News & Politics

It's 'Striketober' as Fed-Up Workers Strike for 'Respect and Dignity'

(AP Photo/Juliet Williams)

According to the Cornell University School of Industrial and Labor Relations, there have been 40 labor strikes in October alone. Among the largest strikes have been 10,000 John Deere workers walking out in four states and workers at four Kellog’s plants striking.

The workers striking did not have the luxury of working remotely during the pandemic. Some are protesting for better working conditions — respect, dignity, and a safer working environment. Others want more flexibility in the workplace. But the strikes reflect a change in the basic calculus of worker supply and demand. And there are a lot more positions that management is trying to fill than workers wanting to fill them.


“I think it’s a combination of things, but certainly influenced by the pandemic and the kind of economic situation coming out of that,” Alex Colvin, the dean of the Cornell ILR School and a professor of conflict resolution, labor relations and law, told ABC News.

“People feel like they contributed a lot during the depths of the pandemic and now they’re looking for some of the returns when the economy’s doing better and companies are doing better — profits are up, stock prices are up,” he added. “We’re seeing similar effects going on with quit rates going up, people more willing to leave their jobs now and look for something better.”

Much has been written about workers refusing to return to work despite millions of job openings going unfilled. In many cases, child care is the issue as schools have proven to be more unreliable in staying open during the pandemic. Some are still convinced it’s unsafe to go back to work.

But millions of workers lost their jobs when their companies closed their doors and never reopened.
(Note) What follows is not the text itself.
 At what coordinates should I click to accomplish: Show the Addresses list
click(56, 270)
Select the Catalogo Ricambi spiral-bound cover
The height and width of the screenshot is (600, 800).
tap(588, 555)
They are willing to work, in most cases, but realize they have the leverage and the luxury to wait for the best offer.

“The pandemic has made clear what’s important and what’s not, and workers are looking at work in a new way, and demanding more of a return on their labor, and demanding things like basic respect, dignity and safety on the job,” Schlittner told ABC News. “The pandemic has put on display for everyone to see how important workers are to this country, and you can’t call workers essential for 18 months and then treat them like crap when they all come back on the job.”

The Communist Party USA is unambiguous in its support of labor actions. Their one-word headline at the party webpage: “Strike!”

The class struggle is sharpening. Workers all across the country are striking and engaging in other job actions, large and small. Fed up with company attempts to impose two-tier wages, long hours, and inadequate pay, despite rising productivity and skyrocketing corporate profits, unions in several industries have had it. Now they’re marching on the picket lines. As late as last weekend, over 100,000 workers had voted to authorize strikes, and over 169 have occurred so far this year, the largest uptick since the wave of job actions in 2018–19. The AFL-CIO has aptly labeled this month #striketober.

If the Communists would stop for a minute and think, they’d see that capitalism — God bless it — was working for the workers too. Supply and demand of labor are raising wages faster than any government edict could ever hope to do.

Not that they’d ever learn anything that wasn’t dictated by Marx and Engles.